Zum Abschied von den Debatten der letzten Woche ein Literaturtipp: „The Wee Free Men“ von Terry Pratchett (passend zum dritten Todestag.)

 

Das Buch handelt von einem Mädchen, das in die Feenwelt aufbricht, um ihren kleinen Bruder von dort zu befreien, und den Sohn des Barons befreit sie gleich mit. Es ist Teil der Scheibenwelt-Serie, der erste Band der Tiffany-Unterserie.
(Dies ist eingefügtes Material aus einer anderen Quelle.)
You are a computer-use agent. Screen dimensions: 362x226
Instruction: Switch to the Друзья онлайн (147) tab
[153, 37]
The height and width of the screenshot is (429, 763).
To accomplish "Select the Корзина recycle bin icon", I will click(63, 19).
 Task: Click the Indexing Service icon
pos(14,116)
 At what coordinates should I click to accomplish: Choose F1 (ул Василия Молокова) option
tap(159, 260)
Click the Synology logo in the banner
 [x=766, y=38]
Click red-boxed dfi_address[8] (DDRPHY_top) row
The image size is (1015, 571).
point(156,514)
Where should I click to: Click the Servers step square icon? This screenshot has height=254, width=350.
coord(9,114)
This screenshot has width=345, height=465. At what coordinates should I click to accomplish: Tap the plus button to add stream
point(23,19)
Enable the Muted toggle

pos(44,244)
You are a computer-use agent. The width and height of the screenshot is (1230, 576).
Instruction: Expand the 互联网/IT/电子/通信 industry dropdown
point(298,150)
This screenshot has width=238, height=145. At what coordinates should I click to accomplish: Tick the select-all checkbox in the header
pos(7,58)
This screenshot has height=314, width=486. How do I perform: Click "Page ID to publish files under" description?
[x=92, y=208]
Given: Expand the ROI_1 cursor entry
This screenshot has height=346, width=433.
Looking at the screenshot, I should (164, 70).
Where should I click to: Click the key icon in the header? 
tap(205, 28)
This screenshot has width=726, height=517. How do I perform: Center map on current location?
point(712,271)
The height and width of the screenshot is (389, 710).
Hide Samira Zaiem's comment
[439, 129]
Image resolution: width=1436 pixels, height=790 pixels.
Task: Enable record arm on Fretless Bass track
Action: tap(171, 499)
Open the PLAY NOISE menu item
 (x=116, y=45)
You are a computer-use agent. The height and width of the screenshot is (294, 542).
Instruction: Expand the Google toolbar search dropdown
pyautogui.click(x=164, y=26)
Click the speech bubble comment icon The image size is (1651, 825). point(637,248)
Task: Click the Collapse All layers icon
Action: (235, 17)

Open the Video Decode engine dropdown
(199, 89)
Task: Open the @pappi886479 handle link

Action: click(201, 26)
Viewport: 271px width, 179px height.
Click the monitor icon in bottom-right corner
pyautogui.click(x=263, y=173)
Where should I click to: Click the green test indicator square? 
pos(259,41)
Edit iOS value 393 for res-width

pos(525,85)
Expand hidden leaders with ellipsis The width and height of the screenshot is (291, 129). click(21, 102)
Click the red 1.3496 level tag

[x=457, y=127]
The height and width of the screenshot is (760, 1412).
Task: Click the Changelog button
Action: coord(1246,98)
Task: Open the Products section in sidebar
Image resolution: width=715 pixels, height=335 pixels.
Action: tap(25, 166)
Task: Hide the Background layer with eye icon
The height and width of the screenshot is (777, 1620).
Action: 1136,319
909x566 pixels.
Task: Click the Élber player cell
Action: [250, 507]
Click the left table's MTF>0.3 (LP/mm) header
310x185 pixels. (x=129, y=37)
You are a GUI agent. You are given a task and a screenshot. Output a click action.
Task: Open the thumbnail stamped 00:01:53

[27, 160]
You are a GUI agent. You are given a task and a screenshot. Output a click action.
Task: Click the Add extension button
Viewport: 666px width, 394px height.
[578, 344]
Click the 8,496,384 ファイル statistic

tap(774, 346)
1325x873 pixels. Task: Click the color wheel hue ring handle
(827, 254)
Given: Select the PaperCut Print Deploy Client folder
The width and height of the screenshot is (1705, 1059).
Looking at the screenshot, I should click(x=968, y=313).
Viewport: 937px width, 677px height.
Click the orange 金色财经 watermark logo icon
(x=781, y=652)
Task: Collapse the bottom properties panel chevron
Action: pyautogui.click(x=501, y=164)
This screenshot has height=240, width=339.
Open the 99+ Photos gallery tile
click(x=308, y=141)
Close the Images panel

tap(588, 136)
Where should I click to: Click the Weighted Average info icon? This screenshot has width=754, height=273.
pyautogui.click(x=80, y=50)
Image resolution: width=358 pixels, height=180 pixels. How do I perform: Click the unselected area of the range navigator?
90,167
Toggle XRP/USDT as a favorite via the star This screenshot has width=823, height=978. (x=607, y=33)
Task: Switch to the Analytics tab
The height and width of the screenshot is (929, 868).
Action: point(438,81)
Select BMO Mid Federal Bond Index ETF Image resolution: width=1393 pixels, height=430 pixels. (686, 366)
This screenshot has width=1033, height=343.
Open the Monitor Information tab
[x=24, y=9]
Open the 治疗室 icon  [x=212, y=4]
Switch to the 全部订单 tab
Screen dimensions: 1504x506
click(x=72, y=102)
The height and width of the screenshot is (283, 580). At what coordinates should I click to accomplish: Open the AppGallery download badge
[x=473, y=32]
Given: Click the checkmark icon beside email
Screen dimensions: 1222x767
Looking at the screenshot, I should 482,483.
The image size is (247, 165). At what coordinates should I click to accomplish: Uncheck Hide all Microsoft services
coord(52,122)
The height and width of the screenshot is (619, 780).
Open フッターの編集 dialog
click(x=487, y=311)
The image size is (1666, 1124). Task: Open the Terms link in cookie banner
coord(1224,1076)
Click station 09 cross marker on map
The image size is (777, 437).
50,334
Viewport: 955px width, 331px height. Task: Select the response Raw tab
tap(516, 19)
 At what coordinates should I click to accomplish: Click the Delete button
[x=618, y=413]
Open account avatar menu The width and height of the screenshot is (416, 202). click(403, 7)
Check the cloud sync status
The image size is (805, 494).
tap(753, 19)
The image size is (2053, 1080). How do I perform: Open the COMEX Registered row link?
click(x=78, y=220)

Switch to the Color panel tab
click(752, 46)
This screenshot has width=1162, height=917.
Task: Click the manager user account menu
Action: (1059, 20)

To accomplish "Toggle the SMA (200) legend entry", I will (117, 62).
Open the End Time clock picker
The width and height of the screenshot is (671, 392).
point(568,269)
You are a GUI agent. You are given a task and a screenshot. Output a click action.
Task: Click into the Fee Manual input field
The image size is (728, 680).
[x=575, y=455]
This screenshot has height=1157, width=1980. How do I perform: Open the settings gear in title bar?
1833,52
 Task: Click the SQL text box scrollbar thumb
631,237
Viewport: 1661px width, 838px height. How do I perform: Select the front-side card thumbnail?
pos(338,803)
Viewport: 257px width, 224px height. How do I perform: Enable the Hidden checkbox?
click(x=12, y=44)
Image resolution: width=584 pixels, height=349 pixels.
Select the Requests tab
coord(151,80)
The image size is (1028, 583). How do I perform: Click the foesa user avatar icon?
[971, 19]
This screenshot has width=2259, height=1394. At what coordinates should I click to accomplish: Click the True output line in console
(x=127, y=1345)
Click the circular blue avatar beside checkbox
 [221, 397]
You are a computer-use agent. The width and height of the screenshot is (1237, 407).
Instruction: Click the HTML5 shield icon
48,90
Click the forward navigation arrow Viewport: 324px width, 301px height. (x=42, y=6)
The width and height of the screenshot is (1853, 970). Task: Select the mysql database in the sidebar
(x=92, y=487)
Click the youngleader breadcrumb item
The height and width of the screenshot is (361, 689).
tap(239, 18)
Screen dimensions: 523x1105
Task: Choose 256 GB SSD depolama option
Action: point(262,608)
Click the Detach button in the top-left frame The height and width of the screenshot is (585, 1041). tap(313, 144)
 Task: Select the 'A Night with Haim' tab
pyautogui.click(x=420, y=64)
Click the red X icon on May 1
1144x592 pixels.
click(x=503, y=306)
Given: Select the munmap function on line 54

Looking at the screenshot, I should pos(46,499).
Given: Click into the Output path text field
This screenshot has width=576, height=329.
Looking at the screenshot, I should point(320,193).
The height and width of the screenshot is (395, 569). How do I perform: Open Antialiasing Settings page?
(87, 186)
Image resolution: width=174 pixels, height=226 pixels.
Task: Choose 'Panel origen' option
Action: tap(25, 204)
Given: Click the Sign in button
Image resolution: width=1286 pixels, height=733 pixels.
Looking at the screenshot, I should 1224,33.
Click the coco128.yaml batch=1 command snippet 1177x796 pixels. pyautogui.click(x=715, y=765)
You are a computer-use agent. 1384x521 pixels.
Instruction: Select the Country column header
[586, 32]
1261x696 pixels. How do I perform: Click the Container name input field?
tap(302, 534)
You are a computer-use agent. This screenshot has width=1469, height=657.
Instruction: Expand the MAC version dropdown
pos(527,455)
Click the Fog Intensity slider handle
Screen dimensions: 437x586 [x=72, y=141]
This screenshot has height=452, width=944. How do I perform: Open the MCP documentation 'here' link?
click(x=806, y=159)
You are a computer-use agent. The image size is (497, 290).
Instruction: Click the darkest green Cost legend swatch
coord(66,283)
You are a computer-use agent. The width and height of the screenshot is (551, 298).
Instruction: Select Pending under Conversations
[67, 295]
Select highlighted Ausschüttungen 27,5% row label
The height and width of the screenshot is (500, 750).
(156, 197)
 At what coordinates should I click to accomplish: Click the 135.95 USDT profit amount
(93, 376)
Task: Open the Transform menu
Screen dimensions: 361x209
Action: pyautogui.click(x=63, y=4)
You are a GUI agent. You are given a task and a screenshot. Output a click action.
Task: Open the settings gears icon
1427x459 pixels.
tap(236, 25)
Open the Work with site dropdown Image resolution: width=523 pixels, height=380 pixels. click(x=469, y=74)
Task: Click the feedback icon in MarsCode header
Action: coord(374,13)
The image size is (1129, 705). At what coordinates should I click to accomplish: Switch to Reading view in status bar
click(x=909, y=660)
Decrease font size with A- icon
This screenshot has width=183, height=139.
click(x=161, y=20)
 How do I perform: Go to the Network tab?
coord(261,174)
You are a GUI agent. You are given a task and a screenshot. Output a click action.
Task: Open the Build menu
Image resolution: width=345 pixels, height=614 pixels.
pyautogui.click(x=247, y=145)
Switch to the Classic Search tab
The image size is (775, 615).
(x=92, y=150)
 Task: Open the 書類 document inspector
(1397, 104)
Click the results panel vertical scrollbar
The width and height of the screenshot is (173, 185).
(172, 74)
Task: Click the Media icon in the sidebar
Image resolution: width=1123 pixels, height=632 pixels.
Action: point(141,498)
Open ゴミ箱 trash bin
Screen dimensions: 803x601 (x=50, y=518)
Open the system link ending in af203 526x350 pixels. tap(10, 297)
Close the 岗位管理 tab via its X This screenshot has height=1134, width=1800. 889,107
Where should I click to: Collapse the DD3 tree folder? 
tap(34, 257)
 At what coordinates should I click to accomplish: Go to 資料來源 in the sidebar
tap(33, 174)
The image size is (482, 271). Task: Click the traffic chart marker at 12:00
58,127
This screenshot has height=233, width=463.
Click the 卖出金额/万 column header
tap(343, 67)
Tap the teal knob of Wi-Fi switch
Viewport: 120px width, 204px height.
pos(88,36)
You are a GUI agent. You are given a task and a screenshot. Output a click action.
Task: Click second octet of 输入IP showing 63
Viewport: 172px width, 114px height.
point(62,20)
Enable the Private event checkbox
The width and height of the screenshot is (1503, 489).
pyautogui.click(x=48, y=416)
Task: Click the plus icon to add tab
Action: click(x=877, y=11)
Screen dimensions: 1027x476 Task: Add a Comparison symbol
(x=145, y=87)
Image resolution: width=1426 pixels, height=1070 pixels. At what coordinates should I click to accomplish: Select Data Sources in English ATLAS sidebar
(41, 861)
Gerade in diesem ersten Band bleibt der Scheibenwelt-Hintergrund jedoch weitgehend unsichtbar (die einzige Ausnahme ist das letzte Kapitel, in dem einige bekannte Figuren aus der Serie auftauchen), und man kann sich auch vorstellen, dass er in Nordengland spielt, in einer Gegend, die im Buch wegen ihres Untergrunds als „the Chalk“ bezeichnet wird, angereichert durch einige Elemente aus der schottischen Mythologie (die Pictsies) und durch eine von „Alice in Wonderland“ inspirierte Parallelwelt. Zeitlich wäre der Roman wahrscheinlich im achtzehnten oder neunzehnten Jahrhundert angesiedelt. Elektrizität, fließendes Wasser im Haus, Telefon, Eisenbahn und Autos sind noch unbekannt. Alle Familienmitglieder können lesen und schreiben, und die Familie besitzt mehrere Bücher, unter anderem ein Märchenbuch aus den Zeiten der Anfänge der Orthographie. (Ich lasse mich, was die zeitliche Einordnung betrifft, gern von Menschen belehren, die sich da besser auskennen als ich.)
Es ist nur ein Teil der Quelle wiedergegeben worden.